ペリオドンタルメディスンは歯周病と全身の医学の関係を研究する領域です。

以前は、歯周病が全身疾患に波及していくメカニズムは、次のように考えられていました。

(図引用:山崎和久他:口ー腸ー全身軸、ペリオデンタルメディスンの新たなメカニズム

①菌血症説

これは、口腔内細菌が、歯周病によって組織破壊が起こると、その部位から、血流に口腔内細菌が一過性に血中に移行して、各種の臓器につながる血管を傷害して、全身疾患をもたらすという説。

しかし、後の研究で、あくまでも一過性であり、遠隔臓器の組織に口腔内細菌が定着・増殖し直接悪影響は与える可能性は低いと考えられています。

②サイトカイン説

炎症部位の炎症性サイトカイン(免疫細胞や他の特定の細胞タイプから分泌されるタンパク質の一種です。炎症反応を促進する働きがあり、細菌やウイルスなどの病原体から体を守る役割を果たします。)が過剰に生産され、かえって全身疾患な発症や進行を引きおこすという説。
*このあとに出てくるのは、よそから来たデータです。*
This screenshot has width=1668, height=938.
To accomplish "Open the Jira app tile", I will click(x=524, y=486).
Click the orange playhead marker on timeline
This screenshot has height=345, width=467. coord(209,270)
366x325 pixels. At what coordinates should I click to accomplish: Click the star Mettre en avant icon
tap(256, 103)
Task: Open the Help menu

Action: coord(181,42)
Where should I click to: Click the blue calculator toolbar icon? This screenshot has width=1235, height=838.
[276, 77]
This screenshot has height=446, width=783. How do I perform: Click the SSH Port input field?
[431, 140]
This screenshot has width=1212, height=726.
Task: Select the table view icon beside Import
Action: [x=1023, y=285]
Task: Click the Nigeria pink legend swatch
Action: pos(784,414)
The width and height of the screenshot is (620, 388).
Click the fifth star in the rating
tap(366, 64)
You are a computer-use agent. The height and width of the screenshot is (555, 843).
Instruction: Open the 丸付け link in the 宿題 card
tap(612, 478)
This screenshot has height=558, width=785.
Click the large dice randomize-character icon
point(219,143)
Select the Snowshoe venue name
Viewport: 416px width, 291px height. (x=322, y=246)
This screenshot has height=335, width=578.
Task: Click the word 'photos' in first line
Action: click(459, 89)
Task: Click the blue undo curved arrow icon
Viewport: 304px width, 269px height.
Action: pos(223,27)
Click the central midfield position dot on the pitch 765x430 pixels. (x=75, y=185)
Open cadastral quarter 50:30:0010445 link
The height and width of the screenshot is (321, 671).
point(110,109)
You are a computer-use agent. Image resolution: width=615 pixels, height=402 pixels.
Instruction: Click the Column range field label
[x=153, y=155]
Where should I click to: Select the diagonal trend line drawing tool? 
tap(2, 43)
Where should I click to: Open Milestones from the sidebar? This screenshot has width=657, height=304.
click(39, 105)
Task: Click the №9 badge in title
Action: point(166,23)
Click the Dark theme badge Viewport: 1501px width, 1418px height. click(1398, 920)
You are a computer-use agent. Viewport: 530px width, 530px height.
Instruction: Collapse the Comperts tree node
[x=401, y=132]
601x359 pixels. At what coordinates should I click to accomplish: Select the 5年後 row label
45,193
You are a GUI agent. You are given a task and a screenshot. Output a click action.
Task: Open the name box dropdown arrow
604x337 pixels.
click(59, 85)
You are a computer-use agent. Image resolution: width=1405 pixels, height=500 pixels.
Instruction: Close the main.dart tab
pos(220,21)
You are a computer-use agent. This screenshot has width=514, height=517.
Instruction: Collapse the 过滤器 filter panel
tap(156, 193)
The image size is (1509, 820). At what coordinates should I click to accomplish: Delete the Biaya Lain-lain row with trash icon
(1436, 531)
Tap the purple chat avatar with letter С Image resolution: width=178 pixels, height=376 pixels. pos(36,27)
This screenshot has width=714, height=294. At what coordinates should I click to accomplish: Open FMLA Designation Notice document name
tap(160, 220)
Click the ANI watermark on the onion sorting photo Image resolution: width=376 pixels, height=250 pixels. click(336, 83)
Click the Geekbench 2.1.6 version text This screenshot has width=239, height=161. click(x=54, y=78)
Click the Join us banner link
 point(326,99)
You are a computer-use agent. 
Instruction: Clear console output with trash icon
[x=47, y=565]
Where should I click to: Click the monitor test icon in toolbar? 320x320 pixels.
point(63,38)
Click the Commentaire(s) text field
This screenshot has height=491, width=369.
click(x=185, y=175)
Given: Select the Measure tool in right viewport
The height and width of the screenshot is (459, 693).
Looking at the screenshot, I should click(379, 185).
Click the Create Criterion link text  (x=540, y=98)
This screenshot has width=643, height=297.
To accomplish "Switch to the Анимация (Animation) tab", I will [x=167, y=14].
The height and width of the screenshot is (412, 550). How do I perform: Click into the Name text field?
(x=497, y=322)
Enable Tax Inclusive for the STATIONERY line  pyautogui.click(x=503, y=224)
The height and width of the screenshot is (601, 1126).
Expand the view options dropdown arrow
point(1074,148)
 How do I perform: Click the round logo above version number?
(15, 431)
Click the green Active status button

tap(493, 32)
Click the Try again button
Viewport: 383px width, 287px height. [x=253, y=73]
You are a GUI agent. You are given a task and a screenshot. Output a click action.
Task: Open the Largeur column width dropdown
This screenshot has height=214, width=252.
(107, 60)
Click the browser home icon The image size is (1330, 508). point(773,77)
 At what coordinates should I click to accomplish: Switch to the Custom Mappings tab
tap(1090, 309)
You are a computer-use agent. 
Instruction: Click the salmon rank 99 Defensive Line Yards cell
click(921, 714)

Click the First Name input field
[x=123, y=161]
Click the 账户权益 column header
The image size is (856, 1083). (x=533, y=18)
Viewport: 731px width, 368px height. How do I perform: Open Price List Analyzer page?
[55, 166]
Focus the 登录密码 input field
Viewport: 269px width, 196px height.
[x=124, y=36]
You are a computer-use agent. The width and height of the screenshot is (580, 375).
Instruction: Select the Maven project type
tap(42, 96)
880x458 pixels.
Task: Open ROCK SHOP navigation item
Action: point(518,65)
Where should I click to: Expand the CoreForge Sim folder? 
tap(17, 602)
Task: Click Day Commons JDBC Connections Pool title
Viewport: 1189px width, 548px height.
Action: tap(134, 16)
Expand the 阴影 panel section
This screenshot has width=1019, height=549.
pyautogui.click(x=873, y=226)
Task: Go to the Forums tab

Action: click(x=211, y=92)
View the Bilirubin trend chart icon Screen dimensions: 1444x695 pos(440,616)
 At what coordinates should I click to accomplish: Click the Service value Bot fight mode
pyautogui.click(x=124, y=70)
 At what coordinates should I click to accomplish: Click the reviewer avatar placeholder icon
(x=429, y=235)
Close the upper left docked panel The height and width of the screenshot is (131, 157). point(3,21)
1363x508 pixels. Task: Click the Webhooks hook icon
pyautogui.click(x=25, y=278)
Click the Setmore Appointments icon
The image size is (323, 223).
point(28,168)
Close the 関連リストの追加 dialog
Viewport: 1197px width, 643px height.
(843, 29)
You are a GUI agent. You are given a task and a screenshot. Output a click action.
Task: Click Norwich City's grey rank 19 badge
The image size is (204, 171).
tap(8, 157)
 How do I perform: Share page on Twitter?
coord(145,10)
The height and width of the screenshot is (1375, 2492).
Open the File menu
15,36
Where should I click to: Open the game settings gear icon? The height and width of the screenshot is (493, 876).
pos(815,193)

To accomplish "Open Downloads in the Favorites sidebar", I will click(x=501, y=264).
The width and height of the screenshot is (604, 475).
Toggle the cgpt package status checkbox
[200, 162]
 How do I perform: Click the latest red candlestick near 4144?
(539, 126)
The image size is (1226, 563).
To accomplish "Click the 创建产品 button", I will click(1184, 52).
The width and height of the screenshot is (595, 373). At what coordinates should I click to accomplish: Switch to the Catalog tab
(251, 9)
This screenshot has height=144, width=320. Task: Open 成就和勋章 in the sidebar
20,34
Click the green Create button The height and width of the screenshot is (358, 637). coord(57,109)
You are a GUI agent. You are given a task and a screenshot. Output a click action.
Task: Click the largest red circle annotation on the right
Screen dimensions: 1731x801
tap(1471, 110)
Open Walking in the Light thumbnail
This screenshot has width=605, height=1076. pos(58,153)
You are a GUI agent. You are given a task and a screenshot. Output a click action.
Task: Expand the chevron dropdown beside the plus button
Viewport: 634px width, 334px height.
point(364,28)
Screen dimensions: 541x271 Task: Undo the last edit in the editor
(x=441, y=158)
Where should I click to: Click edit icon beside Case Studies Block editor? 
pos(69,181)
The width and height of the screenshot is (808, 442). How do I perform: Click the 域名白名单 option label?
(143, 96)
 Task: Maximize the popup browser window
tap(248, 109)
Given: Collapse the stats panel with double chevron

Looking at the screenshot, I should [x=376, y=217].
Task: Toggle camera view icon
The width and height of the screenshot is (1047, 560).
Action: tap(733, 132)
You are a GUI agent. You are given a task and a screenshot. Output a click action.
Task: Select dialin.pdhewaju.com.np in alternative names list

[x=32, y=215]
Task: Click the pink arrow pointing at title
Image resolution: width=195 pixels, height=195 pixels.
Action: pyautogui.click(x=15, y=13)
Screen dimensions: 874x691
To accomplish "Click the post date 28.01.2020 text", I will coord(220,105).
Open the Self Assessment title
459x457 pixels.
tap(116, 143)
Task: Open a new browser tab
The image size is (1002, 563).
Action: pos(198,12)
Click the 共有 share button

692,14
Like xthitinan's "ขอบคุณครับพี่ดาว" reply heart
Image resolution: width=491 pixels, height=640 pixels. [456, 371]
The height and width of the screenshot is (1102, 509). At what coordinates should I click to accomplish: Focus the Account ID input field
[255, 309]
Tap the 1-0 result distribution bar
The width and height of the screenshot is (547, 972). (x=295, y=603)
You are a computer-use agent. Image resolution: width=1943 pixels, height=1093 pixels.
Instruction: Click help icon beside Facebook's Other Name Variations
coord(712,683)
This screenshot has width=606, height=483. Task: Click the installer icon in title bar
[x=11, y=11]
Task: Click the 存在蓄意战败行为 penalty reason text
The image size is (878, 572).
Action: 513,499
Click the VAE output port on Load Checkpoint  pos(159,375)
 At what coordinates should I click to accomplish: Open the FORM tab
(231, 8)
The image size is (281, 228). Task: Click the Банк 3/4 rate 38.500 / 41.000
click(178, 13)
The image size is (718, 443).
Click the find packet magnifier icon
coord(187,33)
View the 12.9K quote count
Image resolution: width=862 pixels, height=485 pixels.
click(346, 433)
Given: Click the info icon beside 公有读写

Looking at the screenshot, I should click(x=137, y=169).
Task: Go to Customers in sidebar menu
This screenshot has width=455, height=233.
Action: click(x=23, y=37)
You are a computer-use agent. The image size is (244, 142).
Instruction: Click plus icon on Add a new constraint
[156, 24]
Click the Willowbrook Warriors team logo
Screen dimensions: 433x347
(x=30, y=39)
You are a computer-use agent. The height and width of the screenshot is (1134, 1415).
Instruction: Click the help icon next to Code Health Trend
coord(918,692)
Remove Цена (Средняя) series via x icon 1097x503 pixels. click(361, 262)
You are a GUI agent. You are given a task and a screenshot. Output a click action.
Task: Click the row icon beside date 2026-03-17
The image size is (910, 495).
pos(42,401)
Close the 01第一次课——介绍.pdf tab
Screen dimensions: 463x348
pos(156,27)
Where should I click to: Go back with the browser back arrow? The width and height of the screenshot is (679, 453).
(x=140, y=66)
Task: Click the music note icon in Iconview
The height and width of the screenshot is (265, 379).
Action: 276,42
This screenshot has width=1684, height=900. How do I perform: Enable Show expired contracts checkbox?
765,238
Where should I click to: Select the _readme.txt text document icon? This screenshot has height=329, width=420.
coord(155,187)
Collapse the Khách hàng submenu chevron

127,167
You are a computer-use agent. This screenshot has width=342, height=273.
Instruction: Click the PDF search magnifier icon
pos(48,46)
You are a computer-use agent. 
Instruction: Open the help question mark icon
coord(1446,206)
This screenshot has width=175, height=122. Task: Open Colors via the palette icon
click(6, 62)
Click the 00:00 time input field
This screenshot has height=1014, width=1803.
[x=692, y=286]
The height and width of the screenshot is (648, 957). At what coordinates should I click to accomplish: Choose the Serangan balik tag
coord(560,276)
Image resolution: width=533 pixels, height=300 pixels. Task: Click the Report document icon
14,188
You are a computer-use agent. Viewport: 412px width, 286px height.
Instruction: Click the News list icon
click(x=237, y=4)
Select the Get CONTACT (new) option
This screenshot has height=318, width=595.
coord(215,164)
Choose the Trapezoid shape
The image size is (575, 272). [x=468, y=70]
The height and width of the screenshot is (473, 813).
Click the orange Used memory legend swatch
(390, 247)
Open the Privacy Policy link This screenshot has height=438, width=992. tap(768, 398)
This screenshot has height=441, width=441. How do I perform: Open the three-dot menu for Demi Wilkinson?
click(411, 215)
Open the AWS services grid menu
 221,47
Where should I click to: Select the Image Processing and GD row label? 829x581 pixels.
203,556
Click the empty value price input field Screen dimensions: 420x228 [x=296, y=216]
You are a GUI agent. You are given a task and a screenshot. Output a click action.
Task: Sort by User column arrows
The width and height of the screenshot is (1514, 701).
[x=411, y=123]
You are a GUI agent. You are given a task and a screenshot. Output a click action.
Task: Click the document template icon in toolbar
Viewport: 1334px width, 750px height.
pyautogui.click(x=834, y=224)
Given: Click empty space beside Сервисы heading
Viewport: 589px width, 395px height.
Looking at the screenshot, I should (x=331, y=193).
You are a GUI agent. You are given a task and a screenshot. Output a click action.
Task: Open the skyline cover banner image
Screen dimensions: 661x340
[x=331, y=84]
この仮説を証明するエビデンスが、まだまだ不足している状態です。
 

ペリオドンタルメディスン(歯周病医学)分野で、新たな因果メカニズムが明らかになりつつあります。

③口ー腸ー全身軸説です。

重度の歯周病患者の唾液の中には1CCあたり歯周病菌が数百万も含まれています。

人は、一日 1~1.5リットルも唾液を飲み込んでいますので、歯周病菌だけで一日数億個から数十億個飲み込み、その他の口腔内細菌を含めると、1兆~数百億の口腔内細菌を飲み込んでいることになります。

大半は、胃で殺菌されるも、一部の菌は、下部消化器官に届いていることが、わかっています。

これらの菌は、腸の常在細菌叢に影響を与えることもわかっています。

その結果、腸管免疫低下が起こり、それが脳を介して全身の免疫低下を招くというのが、口ー腸ー全身軸説です。

この仮説を裏付ける研究がスタートしています。

ほんだ歯科では、昨年1月より、口ー腸ー全身軸のペリオドンタルメディスンに基づく、歯科先制医療を実験的に開始し、その評価に基づいて、いよいよ、来年から標準療法である従来からの細菌感染症としての取り組みと並行した、全身への波及を同時に食いとめる、取り組みを開始の予定です。

その結果、医科とも連携を図りつつ歯周病と全身炎症性血管疾患(糖尿病や癌、心疾患)の両方の進行を食い止めることが可能になります。